In conclusion, in the FIBRES study fibrinogen concentrate was found to be non-inferior to cryoprecipitate with regard to number of blood components transfused in a 24-hour period post-bypass. Use of fibrinogen concentrate should be considered for management of bleeding in patients with acquired hypofibrinogenemia after cardiac surgery to mitigate the risk of emerging pathogens. In addition, fibrinogen concentrates are logistically easier for the technologists to prepare, they are stored at room temperature, are easier to redistribute if not used before the expiration date, can be prepared at the bedside (may reduce wastage), and have no impact on the production of other components (platelets and plasma).

Fibrinogen Concentrate (Human) (Riastap®)– Frequently Asked Questions for Physicians

University Health Network, Version 3: March 7, 2018

1. What are fibrinogen concentrates?

Fibrinogen concentrate is a blood product/ plasma derivative (from pooled human plasma) containing fibrinogen (1 gram per vial).

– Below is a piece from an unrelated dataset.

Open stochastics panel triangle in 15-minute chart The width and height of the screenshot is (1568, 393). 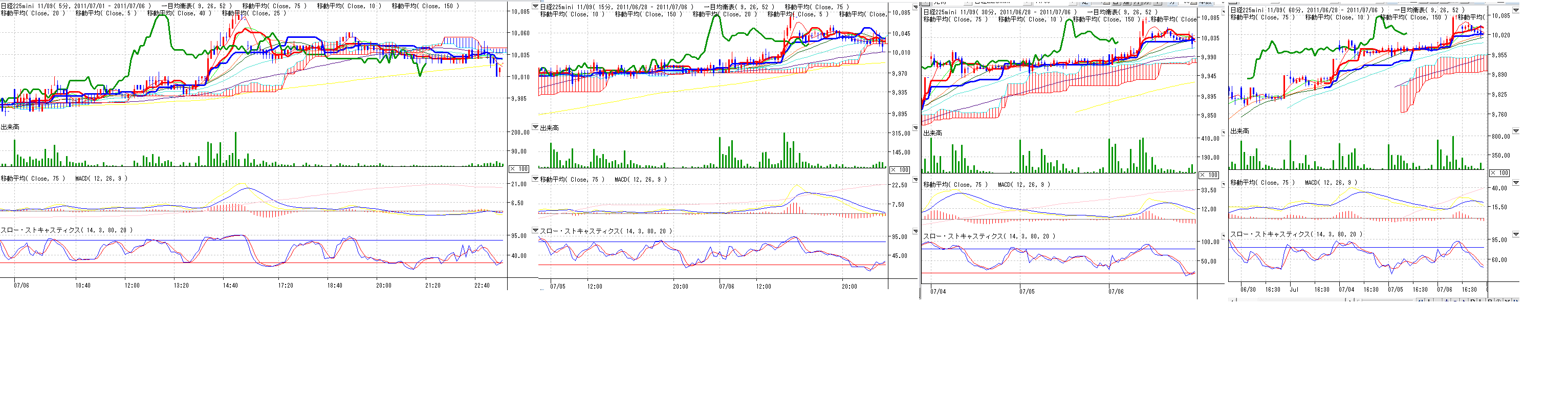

2. When should this product be used?

This product is indicated for the treatment of congenital fibrinogen deficiency (i.e. congenital afibrinogenemia and hypofibrinogenemia). Off label use may be considered for replacement of fibrinogen in urgent situations (e.g. hemorrhage post CV surgery, severe trauma, postpartum hemorrhage, and tPA-related intracranial hemorrhage)

3. Is it a blood product?

Yes. This product is derived from human plasma. As with blood transfusion, the donors have been screened for viral infections such as Human Immunodeficiency Virus (HIV), Hepatitis C (HCV) and Hepatitis B (HBV). In addition, virus inactivation and virus removal steps which are part of the manufacturing process, are considered effective for enveloped viruses such as HIV, HCV, HBV, and for the non-enveloped Hepatitis A virus (HAV). The measures taken may be of limited value against non-enveloped viruses such as parvovirus B19, and theoretically, Creutzfeldt-Jakob disease (CJD) and variant-CJD.

4. Is consent required?

Yes. Patients should be informed that it is a blood product and that the risk of viral transmission is exceptionally low, but not zero, because the product is derived from blood donors. They should also be informed of the risk of allergic reactions.

5. What Blood Bank testing is required?

None. A group and screen is NOT required before use.

6. Are there patients who should not receive this product?

Exercise caution when administering to patients with a history of deep vein thrombosis, pulmonary embolism, arterial thrombosis or liver disease as there is a risk of thrombosis

For complete information please refer to the product monograph.

7. What are the common side effects that my patient could experience?

Hives, generalized urticaria, tightness of the chest, wheezing, hypotension, and anaphylaxis.

8. What is the typical adult emergency dose?

4grams of Fibrinogen concentrate is equivalent to 1 adult pool of cryoprecipitate (~10U)

9. What do I do if the patient refuses fibrinogen concentrate?

Some Jehovah’s Witness patients may decline the use of fibrinogen concentrate – this should be discussed with the patient on a case by case basis.

Document in the patient’s chart and communicate the reason to the Blood Bank so we can put a comment in the electronic blood bank record.

The form Transfusion and Alternative Options as Selected by Patient, available from Blood Bank, should be used to document the patient’s wishes.